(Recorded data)

================

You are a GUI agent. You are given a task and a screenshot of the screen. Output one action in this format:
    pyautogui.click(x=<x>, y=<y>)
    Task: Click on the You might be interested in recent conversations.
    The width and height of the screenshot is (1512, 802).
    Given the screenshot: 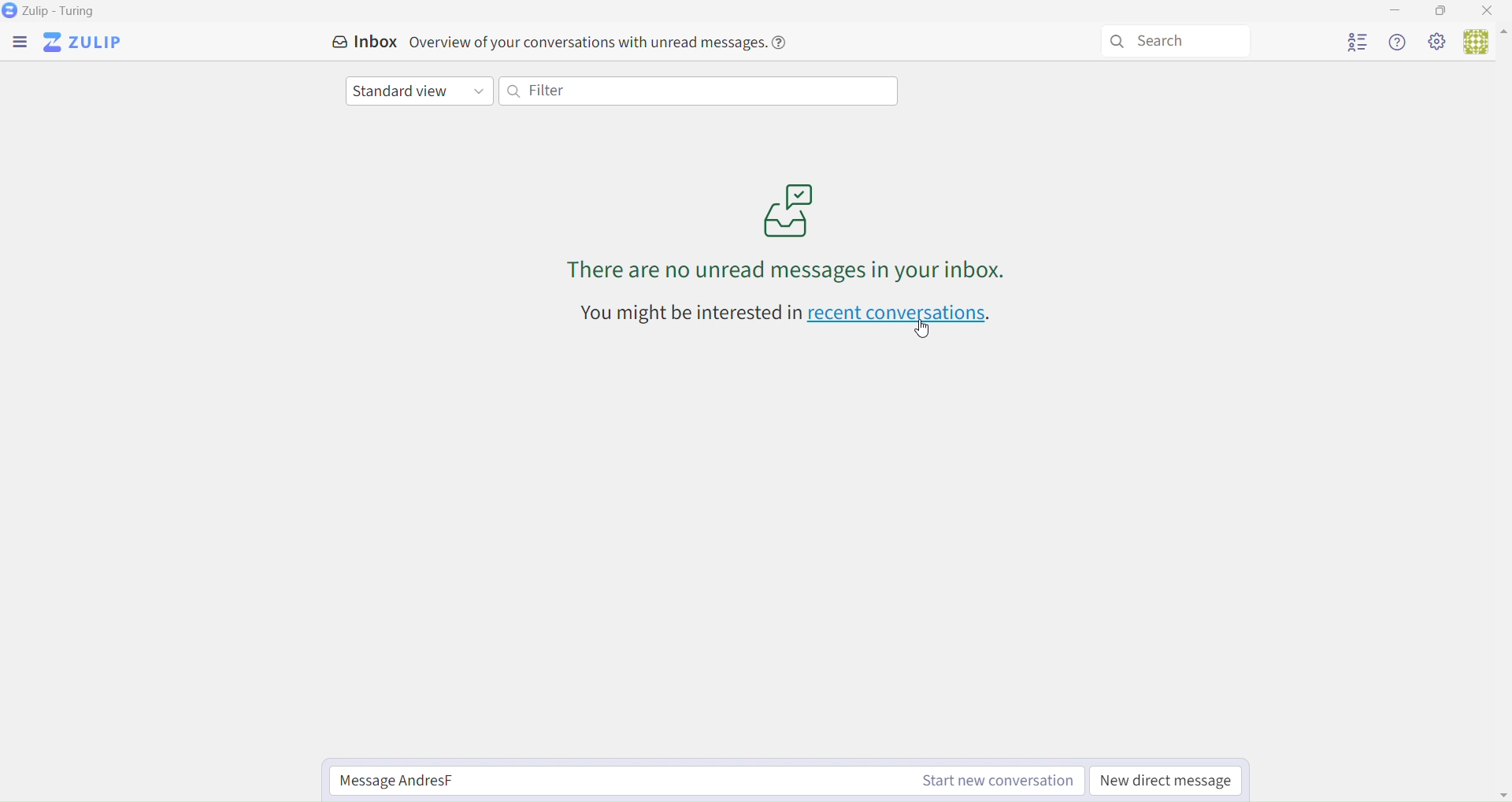 What is the action you would take?
    pyautogui.click(x=787, y=310)
    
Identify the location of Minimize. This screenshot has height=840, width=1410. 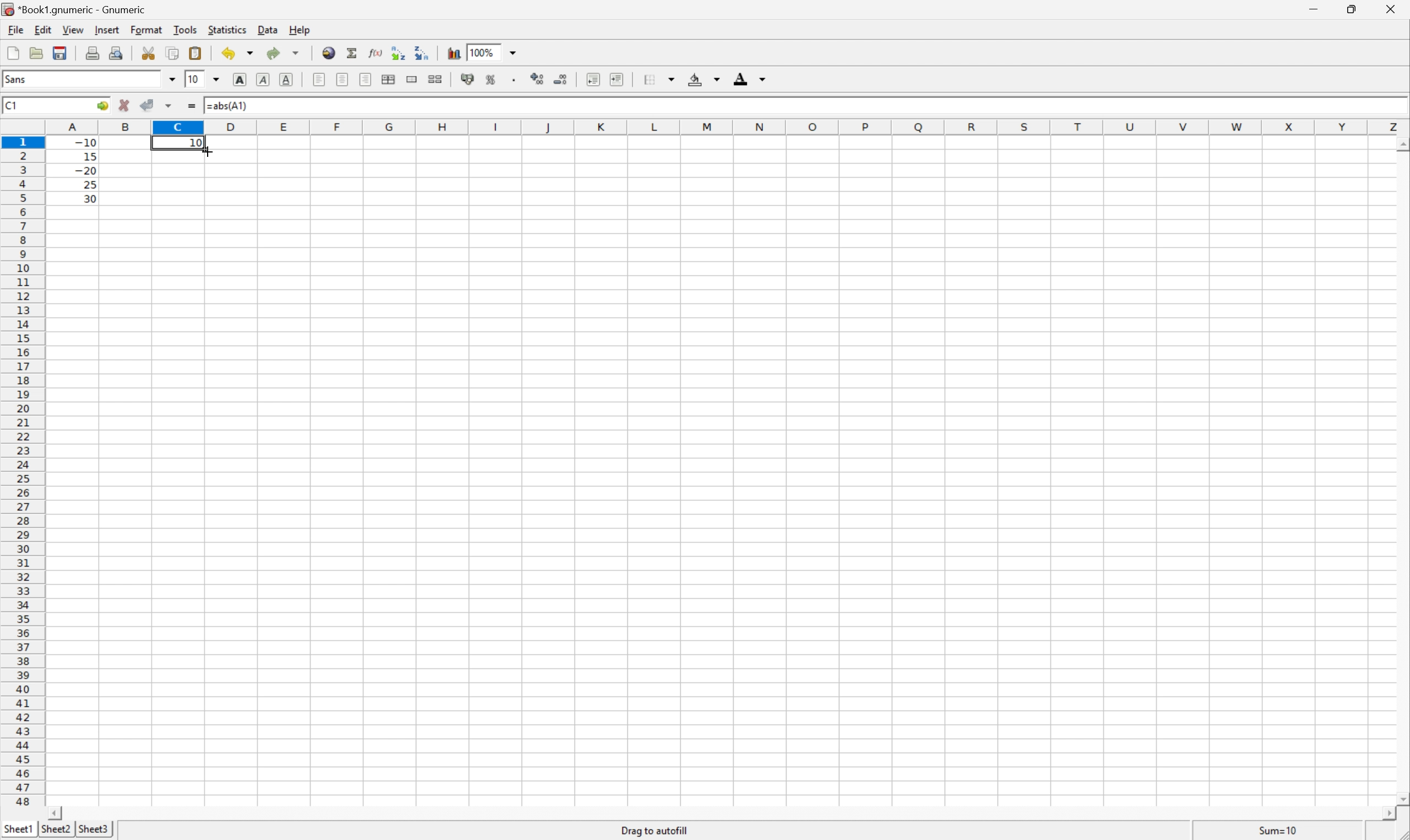
(1315, 8).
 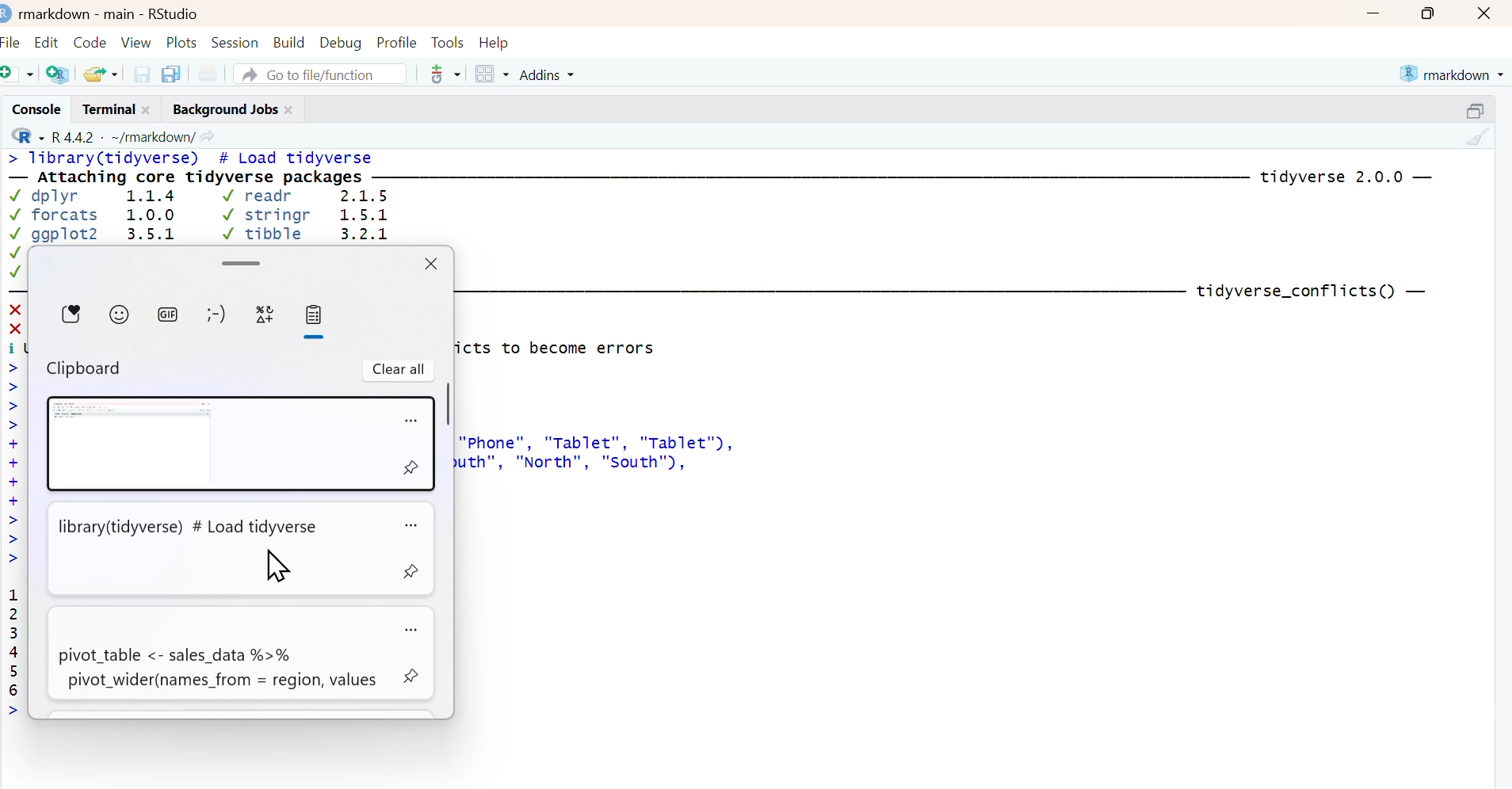 What do you see at coordinates (90, 365) in the screenshot?
I see `Clipboard` at bounding box center [90, 365].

================

Can you arrange the lines of the records, from the very first line through the line containing "Task: Click on", as a Markdown table with columns named Row and Line, numbering each row and leaving out blank lines?

| Row | Line |
|---|---|
| 1 | You are a GUI agent. You are given a task and a screenshot of the screen. Output one action in this format: |
| 2 |     pyautogui.click(x=<x>, y=<y>) |
| 3 |     Task: Click on the You might be interested in recent conversations. |